Farmers can choose between using their storage to either a) retain the chain state and history, or b) to maximize their plot size and return on investment.
As the chain grows, farmers will always choose the latter, at best becoming light clients, while at worst, choosing to join a farming pool run by a trusted operator.
If no one stores the history, nodes may only sync from centralized providers. If no one maintains the state, we must rely on trusted third-parties for our balances.
Farmers store the history collectively, forming a distributed storage network (DSN) that ensures the history is always available to download.
To prevent the history from being lost, blocks are erasure-coded into both source and parity pieces.
To provide for proper load balancing and consistent replication, each farmer stores the unencoded pieces closest to its ID in a hot cache that uses less than 1% of pledged storage.
To allow for efficient retrievals, a node first requests pieces from the farmers’ hot caches. Only in the rare case of a cache miss are farmers asked to decode the pieces from their plot cold storage.
For the archiving protocol, we built a unique chain sync mechanism based on pulling pieces and reconstructing the chain locally. This allows Subspace nodes to store only recent blocks and purge archived history, keeping memory requirements for full nodes constant, no matter how long the chain grows.
To relieve farmers of the burden of maintaining the state and performing redundant computation, we apply the classic technique in distributed systems of decoupling consensus and computation. Farmers are solely responsible for ordering transactions, while a separate class of operator nodes maintain the state and compute the transitions for each new block. To ensure operator remain accountable for their actions, we employ a system of staked deposits, verifiable computation, and non-interactive fraud proofs.

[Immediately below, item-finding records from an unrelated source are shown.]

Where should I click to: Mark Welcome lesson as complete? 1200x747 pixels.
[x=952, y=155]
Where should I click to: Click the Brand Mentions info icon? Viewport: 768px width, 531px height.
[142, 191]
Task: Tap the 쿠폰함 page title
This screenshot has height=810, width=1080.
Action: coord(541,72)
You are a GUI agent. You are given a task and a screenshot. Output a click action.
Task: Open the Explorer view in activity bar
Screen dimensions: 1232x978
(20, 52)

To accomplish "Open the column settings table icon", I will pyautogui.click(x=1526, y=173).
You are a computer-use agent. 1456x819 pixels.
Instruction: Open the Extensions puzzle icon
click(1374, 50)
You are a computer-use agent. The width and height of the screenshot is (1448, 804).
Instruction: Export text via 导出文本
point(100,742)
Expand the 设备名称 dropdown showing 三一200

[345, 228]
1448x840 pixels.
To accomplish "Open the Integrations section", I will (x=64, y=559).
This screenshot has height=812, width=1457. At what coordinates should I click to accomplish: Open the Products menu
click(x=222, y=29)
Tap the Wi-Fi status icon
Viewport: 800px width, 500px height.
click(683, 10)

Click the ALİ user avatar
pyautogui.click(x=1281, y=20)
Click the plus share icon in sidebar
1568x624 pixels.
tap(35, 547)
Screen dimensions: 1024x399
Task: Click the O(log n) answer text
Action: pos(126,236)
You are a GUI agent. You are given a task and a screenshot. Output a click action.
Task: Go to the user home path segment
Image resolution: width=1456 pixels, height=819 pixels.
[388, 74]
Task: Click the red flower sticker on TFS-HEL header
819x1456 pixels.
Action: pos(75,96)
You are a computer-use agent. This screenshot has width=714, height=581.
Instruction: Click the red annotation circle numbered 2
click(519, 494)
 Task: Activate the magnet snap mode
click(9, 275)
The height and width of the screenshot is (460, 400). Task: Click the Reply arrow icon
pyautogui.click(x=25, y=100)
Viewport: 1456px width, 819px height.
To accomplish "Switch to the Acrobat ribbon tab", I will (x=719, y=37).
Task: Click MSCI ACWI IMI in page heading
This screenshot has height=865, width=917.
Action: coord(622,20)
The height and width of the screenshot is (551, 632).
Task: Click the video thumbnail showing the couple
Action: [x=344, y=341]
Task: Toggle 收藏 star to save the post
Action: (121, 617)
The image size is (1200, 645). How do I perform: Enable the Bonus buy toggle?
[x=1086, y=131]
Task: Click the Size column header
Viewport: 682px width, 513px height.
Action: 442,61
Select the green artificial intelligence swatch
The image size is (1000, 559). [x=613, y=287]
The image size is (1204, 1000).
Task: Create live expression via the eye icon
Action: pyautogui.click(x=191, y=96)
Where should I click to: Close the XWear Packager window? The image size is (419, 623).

To prevent simulation attacks, the entropy from the blockchain history is re-used over many consecutive time slots. To prevent grinding attacks, we segregate PoRs from the block content while basing the randomness solely on the PoRs. To prevent compression attacks, we require farmers to submit the whole encoding to produce a block and make decompression equally infeasible in a slot time as plotting. To prevent long-range attacks, bribing attacks, and space-time trade-off attacks, we employ a simple Proof-of-Time (PoT) based on AES-128. For a formal security analysis read our research paper.
The third—to scale transaction throughput without sacrificing the security or decentralization of the network.
One way to scale throughput is to increase the block size, but this leads to longer propagation times, and a higher honest fork rate, reducing security.
Another technique is to scale-out with multiple chains or shards, but existing designs are insecure against an adaptive adversary who may target a single shard.
Both methods result in faster growth of the chain state and history, leading to blockchain bloat and centralization under a handful of powerful nodes.
In resolving the farmer's dilemma with our DSN, Subspace also addresses the challenge of blockchain bloat, allowing our network to scale without compromise.
Subspace adapts the Prism scalability proposal to achieve high-throughput transaction processing without reducing security. When combined with data availability proofs and super light-clients, farming is able to remain low-bandwidth and decentralized.
By employing a virtual beacon chain we eliminate the bottleneck of a single main chain and support up to 2^16 shards. Farmers rotate shards regularly while operators may stake on as many different shards as they choose, following a design similar to Free2Shard.
Subspace extends the Taiji fast confirmation protocol for PoC consensus, allowing farmers to achieve nearly deterministic finality within three blocks, reducing the confirmation latency of new transactions from minutes to seconds, without relying on operators.